FIG. 4 is an perspective view of the oil spool 42. The spool 42 contains multiple seals which create and separate different fluid flow spaces. The spool 42 comprises a shaft portion 76 and a plunger portion 74. A first circular ring seal 66 encircles the spool 42 at the top of the plunger housing 74. A second ring seal 68 encircles the spool 42 just below the first seal 66. A third ring seal 70 encircles the spool 42 just below the second ring seal 68. A circular band seal 72 covers the bottom of the plunger housing.
A shaft 76 rises from the housing towards the ratio dial 50. A dual keyway 64 is provided on the shaft 76 so as to rotatably engage the ratio dial 50. As previously discussed when the ratio dial 50 is turned.
A series of oil ports 62 are located between the second and third ring seals 68, 70. The ports vary in their circular opening so that each of them provides a different oil flow from the reservoir to the mixing chamber 32.

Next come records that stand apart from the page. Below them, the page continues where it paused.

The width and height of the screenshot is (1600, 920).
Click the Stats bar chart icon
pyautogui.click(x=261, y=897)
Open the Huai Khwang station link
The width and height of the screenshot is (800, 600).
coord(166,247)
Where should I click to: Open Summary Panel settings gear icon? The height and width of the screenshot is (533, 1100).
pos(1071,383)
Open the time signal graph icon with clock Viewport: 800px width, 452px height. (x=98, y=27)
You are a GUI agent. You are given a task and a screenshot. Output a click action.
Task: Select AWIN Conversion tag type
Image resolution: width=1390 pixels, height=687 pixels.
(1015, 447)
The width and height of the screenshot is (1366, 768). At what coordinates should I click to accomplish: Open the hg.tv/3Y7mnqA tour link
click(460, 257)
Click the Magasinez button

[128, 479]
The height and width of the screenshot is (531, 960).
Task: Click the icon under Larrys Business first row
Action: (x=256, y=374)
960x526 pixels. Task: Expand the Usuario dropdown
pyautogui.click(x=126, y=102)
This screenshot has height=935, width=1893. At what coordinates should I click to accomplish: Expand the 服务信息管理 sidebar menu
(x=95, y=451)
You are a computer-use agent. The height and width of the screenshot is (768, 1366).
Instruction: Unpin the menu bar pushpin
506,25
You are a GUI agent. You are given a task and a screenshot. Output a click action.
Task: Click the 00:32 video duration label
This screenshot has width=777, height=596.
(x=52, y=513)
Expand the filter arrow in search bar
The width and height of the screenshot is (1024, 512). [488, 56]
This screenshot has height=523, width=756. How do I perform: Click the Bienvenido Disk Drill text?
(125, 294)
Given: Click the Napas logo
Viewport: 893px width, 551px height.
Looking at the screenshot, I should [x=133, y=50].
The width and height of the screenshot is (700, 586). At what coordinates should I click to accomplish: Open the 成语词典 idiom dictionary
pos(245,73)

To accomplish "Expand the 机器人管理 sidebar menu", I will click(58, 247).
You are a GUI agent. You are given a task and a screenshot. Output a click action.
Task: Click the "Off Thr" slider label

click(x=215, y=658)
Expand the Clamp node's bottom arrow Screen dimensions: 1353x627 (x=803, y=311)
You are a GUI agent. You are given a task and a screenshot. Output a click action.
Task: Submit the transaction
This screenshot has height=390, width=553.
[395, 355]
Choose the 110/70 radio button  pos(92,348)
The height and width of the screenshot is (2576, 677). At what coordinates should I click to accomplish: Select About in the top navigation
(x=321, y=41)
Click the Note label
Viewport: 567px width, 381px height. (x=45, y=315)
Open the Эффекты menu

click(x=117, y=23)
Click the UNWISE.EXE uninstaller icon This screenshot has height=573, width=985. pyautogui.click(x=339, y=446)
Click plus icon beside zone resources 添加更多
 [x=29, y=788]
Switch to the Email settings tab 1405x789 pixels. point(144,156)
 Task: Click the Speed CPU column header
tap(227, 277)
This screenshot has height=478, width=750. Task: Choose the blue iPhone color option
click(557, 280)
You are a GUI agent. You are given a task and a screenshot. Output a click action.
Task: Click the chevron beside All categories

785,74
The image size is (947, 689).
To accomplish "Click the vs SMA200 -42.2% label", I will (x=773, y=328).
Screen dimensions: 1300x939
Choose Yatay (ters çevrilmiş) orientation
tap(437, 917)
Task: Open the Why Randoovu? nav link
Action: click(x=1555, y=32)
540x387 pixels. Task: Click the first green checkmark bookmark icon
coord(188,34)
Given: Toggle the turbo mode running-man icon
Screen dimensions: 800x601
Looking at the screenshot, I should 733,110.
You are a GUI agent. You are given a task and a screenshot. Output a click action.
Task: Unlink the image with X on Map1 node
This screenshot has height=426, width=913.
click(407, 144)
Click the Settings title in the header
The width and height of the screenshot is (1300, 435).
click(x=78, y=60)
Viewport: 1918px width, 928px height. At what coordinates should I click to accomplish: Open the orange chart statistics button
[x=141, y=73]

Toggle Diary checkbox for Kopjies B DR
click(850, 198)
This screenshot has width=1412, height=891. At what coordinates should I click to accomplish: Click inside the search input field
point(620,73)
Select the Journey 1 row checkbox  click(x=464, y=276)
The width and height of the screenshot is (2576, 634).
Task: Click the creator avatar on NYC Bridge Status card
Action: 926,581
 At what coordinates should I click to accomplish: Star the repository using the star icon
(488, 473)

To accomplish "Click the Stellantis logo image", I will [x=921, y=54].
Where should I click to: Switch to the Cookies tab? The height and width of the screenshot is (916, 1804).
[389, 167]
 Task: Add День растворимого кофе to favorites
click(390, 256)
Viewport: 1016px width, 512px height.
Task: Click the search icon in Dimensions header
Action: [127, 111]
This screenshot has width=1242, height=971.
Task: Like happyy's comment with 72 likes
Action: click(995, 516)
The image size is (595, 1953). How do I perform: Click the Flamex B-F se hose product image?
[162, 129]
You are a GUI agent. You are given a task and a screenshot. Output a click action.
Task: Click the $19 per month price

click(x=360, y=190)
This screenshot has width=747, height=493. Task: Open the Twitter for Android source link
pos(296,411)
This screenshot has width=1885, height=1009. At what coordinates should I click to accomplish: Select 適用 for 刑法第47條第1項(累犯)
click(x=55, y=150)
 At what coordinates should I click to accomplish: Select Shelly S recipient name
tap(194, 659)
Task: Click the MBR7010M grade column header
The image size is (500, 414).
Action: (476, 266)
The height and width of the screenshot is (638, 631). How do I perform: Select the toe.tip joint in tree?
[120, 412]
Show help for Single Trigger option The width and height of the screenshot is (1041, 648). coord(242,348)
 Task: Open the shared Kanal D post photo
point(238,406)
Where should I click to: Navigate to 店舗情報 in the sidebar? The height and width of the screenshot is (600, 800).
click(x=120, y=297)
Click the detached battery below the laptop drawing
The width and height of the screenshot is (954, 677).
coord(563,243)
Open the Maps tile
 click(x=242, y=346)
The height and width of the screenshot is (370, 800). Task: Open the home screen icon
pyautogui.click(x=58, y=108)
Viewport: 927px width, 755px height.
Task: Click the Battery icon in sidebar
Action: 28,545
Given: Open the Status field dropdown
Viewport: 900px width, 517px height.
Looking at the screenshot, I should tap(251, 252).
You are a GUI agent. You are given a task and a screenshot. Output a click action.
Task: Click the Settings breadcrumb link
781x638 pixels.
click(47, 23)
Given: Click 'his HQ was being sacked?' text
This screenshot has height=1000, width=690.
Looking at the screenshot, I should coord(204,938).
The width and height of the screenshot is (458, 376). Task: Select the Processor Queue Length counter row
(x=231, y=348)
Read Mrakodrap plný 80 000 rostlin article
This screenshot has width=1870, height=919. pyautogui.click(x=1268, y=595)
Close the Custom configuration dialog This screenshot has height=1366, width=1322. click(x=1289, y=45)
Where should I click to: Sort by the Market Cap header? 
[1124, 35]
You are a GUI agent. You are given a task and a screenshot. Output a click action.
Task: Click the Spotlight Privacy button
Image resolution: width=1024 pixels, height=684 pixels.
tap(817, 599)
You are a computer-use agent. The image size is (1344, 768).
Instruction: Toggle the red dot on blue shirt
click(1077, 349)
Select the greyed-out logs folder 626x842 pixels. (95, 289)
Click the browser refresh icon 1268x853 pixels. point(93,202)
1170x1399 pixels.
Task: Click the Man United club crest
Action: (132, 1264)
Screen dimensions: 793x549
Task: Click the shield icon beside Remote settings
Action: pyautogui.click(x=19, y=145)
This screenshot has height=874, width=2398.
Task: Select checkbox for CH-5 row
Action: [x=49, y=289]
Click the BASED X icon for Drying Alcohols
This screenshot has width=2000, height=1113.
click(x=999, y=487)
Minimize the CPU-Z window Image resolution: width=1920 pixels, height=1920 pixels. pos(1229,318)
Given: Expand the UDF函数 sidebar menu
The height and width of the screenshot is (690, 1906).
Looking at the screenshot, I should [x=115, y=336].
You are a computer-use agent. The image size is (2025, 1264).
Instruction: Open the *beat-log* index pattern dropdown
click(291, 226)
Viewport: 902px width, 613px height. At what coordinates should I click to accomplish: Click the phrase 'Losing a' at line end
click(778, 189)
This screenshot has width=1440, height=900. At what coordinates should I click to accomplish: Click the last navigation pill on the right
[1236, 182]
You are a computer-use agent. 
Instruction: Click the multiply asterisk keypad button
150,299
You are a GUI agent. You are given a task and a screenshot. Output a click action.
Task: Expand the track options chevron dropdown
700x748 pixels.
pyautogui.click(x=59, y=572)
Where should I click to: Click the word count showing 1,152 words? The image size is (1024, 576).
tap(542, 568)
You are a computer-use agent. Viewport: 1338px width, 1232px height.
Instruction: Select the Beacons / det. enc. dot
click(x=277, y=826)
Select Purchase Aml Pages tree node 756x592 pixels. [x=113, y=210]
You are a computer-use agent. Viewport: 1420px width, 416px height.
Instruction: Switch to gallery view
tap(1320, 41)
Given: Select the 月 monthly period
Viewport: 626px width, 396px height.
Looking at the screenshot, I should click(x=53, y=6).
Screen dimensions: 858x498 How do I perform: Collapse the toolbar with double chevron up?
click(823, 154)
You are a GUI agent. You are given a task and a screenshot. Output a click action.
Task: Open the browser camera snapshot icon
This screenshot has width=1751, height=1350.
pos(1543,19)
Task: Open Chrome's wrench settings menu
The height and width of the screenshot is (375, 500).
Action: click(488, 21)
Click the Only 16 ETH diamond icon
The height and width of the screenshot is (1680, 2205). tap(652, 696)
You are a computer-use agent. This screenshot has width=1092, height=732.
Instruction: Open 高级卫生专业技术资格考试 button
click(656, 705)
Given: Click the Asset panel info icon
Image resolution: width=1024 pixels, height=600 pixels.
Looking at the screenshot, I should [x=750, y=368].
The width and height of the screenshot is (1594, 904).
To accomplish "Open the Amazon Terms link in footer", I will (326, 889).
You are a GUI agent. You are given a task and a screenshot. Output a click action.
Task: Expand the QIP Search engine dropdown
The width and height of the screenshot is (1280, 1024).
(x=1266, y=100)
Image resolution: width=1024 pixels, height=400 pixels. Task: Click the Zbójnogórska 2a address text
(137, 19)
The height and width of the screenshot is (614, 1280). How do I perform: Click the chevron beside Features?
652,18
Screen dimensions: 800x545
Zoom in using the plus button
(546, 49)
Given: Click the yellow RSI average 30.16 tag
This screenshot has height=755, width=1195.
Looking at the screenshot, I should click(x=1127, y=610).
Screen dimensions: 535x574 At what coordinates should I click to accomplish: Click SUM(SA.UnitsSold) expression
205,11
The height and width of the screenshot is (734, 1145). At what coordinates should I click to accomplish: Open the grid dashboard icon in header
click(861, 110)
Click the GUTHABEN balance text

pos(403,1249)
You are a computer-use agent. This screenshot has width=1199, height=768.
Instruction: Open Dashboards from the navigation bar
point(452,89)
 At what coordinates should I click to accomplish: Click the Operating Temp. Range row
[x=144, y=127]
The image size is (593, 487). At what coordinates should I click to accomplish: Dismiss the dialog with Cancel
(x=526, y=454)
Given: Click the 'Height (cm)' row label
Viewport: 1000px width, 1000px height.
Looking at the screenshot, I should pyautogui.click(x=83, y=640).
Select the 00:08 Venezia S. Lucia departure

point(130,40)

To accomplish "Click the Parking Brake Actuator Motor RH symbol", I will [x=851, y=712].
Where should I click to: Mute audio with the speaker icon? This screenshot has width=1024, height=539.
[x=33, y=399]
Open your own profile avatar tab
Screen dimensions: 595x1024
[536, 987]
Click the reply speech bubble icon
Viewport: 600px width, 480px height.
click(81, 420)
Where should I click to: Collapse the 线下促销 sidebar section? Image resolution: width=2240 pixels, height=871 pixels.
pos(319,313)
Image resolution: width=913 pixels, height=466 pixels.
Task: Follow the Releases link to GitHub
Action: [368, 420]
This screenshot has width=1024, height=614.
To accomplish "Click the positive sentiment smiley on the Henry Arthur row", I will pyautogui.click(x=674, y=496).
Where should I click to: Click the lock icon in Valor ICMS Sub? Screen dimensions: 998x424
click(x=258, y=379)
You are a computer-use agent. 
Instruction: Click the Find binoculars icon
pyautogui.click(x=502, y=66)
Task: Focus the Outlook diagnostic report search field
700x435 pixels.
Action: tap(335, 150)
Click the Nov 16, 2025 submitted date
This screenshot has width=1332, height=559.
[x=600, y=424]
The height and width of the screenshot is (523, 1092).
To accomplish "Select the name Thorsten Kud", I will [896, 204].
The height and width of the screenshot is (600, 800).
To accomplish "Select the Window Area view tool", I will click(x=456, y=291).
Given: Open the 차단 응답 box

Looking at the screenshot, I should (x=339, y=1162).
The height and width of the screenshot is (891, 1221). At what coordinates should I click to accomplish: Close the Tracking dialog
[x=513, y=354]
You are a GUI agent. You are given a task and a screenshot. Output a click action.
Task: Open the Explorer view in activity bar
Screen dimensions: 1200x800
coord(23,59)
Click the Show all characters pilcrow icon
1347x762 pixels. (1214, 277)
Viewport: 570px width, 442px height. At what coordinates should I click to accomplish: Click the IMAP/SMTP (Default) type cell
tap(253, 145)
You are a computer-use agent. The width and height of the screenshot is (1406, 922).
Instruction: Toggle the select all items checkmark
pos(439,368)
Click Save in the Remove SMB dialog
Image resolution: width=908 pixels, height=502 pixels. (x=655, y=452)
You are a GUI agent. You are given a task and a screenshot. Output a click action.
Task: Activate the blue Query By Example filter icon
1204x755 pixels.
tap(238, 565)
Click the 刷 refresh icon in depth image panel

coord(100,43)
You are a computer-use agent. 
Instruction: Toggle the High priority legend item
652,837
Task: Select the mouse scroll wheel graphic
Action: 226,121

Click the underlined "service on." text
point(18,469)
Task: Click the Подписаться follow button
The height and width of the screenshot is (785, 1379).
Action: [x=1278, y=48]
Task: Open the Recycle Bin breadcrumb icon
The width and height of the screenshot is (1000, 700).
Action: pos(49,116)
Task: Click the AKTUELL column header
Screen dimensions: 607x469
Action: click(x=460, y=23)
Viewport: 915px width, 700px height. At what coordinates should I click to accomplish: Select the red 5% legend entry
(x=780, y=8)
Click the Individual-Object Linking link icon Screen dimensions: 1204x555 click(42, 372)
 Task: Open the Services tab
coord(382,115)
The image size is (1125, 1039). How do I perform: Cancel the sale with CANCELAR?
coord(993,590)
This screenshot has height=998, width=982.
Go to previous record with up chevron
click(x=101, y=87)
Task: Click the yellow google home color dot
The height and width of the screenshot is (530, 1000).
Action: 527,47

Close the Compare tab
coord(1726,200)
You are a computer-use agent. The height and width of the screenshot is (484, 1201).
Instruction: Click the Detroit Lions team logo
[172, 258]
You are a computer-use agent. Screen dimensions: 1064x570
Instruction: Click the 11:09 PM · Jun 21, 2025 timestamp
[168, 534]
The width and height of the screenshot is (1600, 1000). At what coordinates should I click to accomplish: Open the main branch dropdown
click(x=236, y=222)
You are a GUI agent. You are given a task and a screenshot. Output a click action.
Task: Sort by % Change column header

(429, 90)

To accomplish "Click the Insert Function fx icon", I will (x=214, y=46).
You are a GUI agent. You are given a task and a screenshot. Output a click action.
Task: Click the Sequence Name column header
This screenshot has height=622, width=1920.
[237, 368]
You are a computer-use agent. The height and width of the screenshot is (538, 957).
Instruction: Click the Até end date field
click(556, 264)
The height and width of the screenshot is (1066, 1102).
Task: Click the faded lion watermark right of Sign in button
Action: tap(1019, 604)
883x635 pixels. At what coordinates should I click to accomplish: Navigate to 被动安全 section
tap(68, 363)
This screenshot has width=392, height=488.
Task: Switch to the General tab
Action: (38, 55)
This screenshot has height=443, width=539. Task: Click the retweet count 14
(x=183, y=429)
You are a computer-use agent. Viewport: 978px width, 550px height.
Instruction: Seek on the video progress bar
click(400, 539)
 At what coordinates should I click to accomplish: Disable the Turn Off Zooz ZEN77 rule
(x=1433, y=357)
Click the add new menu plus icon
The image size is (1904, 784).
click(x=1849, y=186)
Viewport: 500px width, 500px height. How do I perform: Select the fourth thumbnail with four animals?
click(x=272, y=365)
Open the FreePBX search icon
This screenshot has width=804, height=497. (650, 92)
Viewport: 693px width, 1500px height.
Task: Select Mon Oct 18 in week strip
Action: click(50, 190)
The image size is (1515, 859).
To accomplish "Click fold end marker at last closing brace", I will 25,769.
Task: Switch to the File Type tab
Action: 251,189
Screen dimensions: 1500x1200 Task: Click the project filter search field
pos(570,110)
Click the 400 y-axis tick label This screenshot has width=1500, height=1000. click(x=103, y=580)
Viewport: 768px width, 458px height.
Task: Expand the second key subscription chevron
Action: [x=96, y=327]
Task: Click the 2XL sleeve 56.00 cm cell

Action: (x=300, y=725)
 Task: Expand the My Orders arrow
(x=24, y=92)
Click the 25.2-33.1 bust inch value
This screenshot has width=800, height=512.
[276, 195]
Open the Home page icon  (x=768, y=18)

FIGS. 5A and 5B show the oil spool 42 it its operational (fluid flow) and closed positions respectively. It is the movement of the spool 42 in the vertical or downward direction that switches between these two states, as commanded by the activator handle 40 and return spring 48.
In FIG. 5A, the spool 42 has been moved in an upward directions so that a selected oil port 80 is now aligned with the Oil In port. The oil flows through the selected oil port 80 at a predetermined rate given the circular size of the selected port 80 into the interior of the oil spool 42. All of the ports are in fluid communication with an interior cavity that exits through the bottom of the spool 42. Thus the oil flows into the cavity and then descends down into the gasoline fluid flow below the spool 42. The gasoline fluid flow has commenced as the spool ascended and the sealing band 72 allowed gasoline to flow into the mixing housing through a gasoline input port. The oil and gas fluids now comingling below the spool 42 exit the mixing housing through the mix out port.
It can be seen that the gasoline fluid flow will remain relatively constant as the Gas In port dimension is never varied. However the amount of oil to be mixed is selected by rotating a different oil port into alignment with the Oil In port and thus allowing differing oil flow rates. In this manner, predetermined oil/gasoline ratios can be achieved.
Air flow for venting is controlled by this same mechanism.
It should be understood that the oil flow is from the Oil In port into the mixing housing, through the selected oil port 80, into the internal cavity of the oil spool 42, then downward and exiting from the oil spool 42 and entering into the gas fluid stream below where the oil and gas first begin to mix, then exiting the mixing housing to the left towards the dispensing nozzle.
In FIG. 5B the oil spool 42 is shown in its closed position. The band seal 72 has sealed the Gas In port and Mix Out ports simultaneously. The oil port 80 has now been lowered and is no longer in fluid communication with the Oil In port. The Oil In port is now sealed by first circular ring seal 66 and second circular ring seal 68 as the oil can no longer flow into the interior cavity of the plunger housing 74.
Having thus described the invention with particular reference to the preferred forms thereof, it will be obvious that various changes and modifications can be made therein without departing from the spirit and scope of the present invention as defined by the appended claims.